JSMS Committee on Plasticity Engineering |
塑性力学分科会
主査 佐久間 淳(京都工芸繊維大学繊維学系)
幹事 高木知弘(京都工芸繊維大学大学院工芸科学研究科)
日本材料学会の創立50周年を記念して開催されたシンポジウム”Materials Science for the 21th Century” (2001年5月:大阪大学)において,当部門委員会では以下のような世界的に著名な研究者に基調講演をお願いしました.題目(講演者)は,次のとおりです.
(1) ”Strain Gradient Plasticity Theory Revisited (Prof. J. W. Hutchinson, Harvard, USA)”
(2) ”Propagating Instabilities in Materials (Prof. S. Kyriakides, Texas Austin, USA)”
(3) ”Material Mechanics of Materials (Prof. G. A. Maugin, CNRS/Paris-VI, France)”
(4) ”Multi-axial Strength of Metallic Foams and Lattice Materials (Prof. N. A. Fleck, Cambridge, UK)”
(5) ”A Multiscale Model of Plasticity (Prof. H. M. Zbib, Washington S., USA)”
(6) ”Forming and Deforming Nano-grained Metals (Prof. W. Yang, Tsinghua, China)”

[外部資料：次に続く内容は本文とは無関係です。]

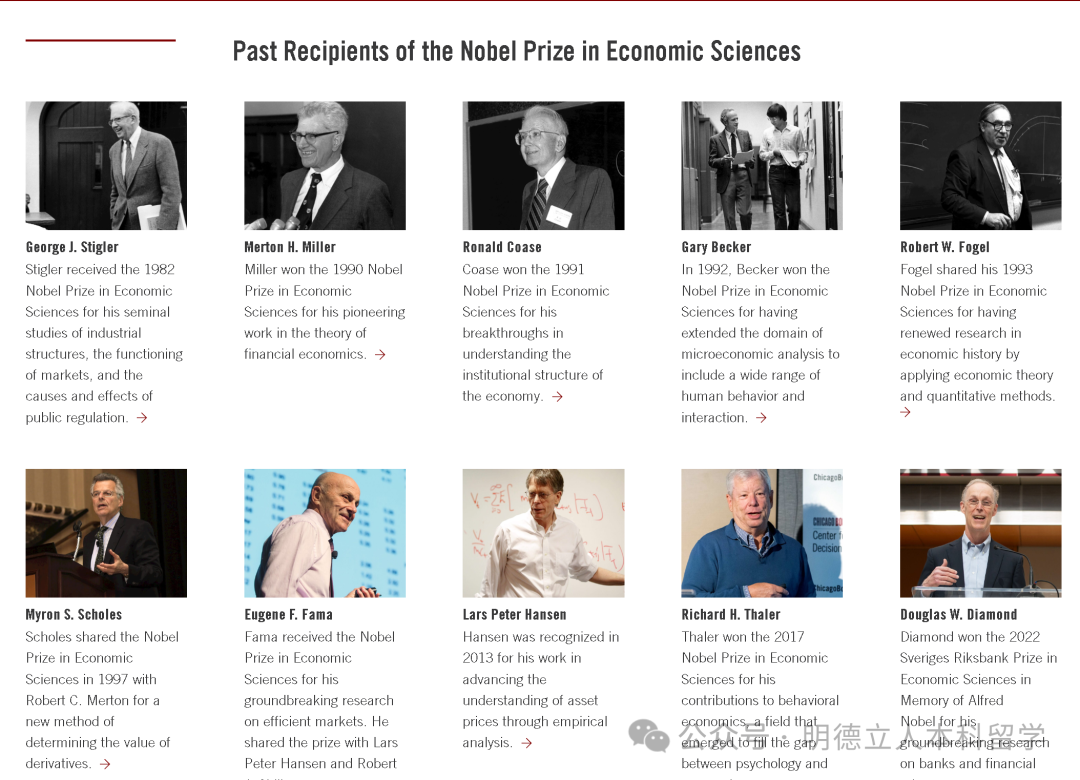Click the arrow after Myron S. Scholes' description
Viewport: 1080px width, 780px height.
(x=105, y=764)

これらの課題は,この10年間の塑性力学の基礎研究において大きな流れを形成してきました.すなわち,(i) 細い材料や薄い材料の寸法依存性や超微細粒から成る多結晶体の特性研究,人工的な格子構造や泡構造を持つ材料の微視的な挙動と巨視的な応答の解析のような具体的に対象とする材料を絞ったモデル化や特性評価に関する研究です.一方,(ii) 材料不均質と欠陥の連続体力学的取扱い,結晶塑性学における階層構造性;原子・分子の運動と転位の力学さらには結晶塑性へつなぐアプローチなど普遍的な現象に関する基礎を与える理論や解析の研究です.いずれの研究も,材料内部の微視的な構造を考慮して巨視的なモデル化を行ったり,巨視的には単純な変形挙動の背後にある微視的機構を議論することで,空間的(あるいは時間的)スケールをつなぐ点に特長があります.

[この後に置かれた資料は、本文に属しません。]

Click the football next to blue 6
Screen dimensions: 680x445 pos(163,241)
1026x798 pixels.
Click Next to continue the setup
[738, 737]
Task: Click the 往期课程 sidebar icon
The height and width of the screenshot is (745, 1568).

上記の課題は,この10年間で解決されたわけではありません.個々の課題は深化しており,一方で対象とする材料は,古典的な金属材料や土質・岩石材料から高分子・複合材料さらには生体材料などにも及んでいます.このことは,材料の非線形応答/非弾性変形に関する力学的取扱いの普遍性を表わしています.塑性力学あるいは連続体力学の基本的な枠組は完成されているものの,対象とする時間・空間に特定の現象をいかにしてモデル化していくか?いかに拡張してくか?には,様々な方法論があります.これからの10年間で,それらの共通性を見いだし,統一的な方法が構築されることを期待します.塑性力学の縦への深化と横への広がりのために,本学会の学術講演会ならびに材料工学連合講演会において,当分科会が中心となって今後も継続的にオーガナイズドセッションを企画していく予定です.